Meine Mutter (ausgerechnet sie mit ihrem Pazifismus!) saß mit dem Jagd-Gewehr vom Hof nebenan im Anschlag hinter dem Küchenfenster vom Pfarrhaus. Sie wartete auf die Wildschweine. Genauer: Sie wartete auf die Chance der Verteidigung ihres Gemüsegartens. Das war 1944/45. Jetzt, 2007/ 08) leide ich unter Wildschweinplage. Ich will den Jägern bei uns in der Region nichts direkt zum Abschuß empfehlen - aber diese Spezies Wildschwein gefährdet die seelische Ausgeglichenheit von Sir Henry, gefährdet mein Leben und das Leben nächtlicher heimischer Heimkehrer oder auswärtiger Gäste ohne Taschenlampe und Nerven. Letzteres brauchen sie.

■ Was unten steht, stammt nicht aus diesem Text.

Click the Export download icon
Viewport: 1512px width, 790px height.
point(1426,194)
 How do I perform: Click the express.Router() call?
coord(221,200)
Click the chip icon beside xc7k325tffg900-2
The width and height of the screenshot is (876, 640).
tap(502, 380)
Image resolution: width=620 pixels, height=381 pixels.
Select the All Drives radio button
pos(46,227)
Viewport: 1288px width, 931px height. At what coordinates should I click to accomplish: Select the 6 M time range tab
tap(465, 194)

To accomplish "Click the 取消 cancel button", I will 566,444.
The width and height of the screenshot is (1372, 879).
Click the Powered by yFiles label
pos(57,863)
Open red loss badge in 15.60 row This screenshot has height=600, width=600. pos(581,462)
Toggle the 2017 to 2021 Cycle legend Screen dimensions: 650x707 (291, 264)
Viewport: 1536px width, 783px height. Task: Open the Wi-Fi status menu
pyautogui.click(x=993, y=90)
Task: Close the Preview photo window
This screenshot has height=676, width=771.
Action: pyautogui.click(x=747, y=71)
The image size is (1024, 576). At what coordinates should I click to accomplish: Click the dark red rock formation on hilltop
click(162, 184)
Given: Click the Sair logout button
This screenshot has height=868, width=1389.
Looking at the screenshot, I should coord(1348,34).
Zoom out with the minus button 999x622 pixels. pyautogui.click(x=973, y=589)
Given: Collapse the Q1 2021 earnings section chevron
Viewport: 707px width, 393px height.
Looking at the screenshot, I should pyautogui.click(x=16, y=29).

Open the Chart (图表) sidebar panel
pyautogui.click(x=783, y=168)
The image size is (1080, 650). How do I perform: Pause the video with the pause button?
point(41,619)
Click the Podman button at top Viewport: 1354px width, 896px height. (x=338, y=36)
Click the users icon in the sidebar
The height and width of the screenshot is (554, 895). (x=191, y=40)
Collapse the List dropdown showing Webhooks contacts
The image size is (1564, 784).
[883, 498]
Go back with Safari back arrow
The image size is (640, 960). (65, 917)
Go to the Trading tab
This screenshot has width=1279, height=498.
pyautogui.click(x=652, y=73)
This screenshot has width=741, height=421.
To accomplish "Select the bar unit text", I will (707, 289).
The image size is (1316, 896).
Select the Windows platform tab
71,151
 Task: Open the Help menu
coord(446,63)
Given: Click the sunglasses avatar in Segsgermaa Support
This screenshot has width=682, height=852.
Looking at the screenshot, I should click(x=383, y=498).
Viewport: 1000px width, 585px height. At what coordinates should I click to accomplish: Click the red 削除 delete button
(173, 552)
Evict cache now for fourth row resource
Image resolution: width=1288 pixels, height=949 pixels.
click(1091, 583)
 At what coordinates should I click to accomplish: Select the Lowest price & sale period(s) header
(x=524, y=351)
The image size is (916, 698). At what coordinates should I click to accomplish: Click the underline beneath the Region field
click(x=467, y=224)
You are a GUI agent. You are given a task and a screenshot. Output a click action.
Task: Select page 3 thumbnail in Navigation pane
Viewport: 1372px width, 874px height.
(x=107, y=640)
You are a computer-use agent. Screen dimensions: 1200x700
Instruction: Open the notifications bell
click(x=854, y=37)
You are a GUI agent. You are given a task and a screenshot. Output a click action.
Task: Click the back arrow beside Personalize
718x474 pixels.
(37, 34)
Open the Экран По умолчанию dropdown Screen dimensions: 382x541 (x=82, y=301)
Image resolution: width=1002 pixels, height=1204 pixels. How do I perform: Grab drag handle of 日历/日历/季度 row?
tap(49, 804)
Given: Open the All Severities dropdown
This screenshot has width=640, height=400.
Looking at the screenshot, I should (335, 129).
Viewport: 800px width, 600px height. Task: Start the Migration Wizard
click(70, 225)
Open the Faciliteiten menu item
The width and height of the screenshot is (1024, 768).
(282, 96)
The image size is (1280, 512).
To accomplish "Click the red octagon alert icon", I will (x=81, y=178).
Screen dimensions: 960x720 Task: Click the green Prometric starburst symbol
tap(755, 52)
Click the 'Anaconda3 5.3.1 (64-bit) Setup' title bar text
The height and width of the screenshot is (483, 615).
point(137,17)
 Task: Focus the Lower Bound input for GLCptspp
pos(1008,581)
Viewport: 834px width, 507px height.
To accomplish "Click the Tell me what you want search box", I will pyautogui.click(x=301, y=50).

Sir Henry war der erste, der die Gefahr entdeckte und in Zittern verfiel. Sir Henry ist ein leichtes niedersächsisches Kaltblut (keine Papiere, aber edles, ruhiges Gemüt). Sonst biegt er bei Hahn um die Ecke, um entweder bei Gärtner Schulz Richtung Pott weiterzuschaukeln. Oder er zuckelt geradeaus bei Mindermanns, Brüggemanns und Bokelmanns und dem Hausschlachter vorbei in Richtung Bahnlinie und Forst. Das ist jetzt verunmöglicht durch die Wildschweinplage. Genauer: Durch das Wildschwein, das Denis Heinemann mit der Motorsäge derart künstlerisch gestaltetete, dass Sir Henry es nicht unterscheiden kann von den lebenden. Sir Henry vergisst unter Schock sogar zu riechen - dann würde er ja Holz riechen und sich abregen…Denn Denis` Wildschwein ist ein Holzwildschwein, dem lebenden täuschend ähnlich.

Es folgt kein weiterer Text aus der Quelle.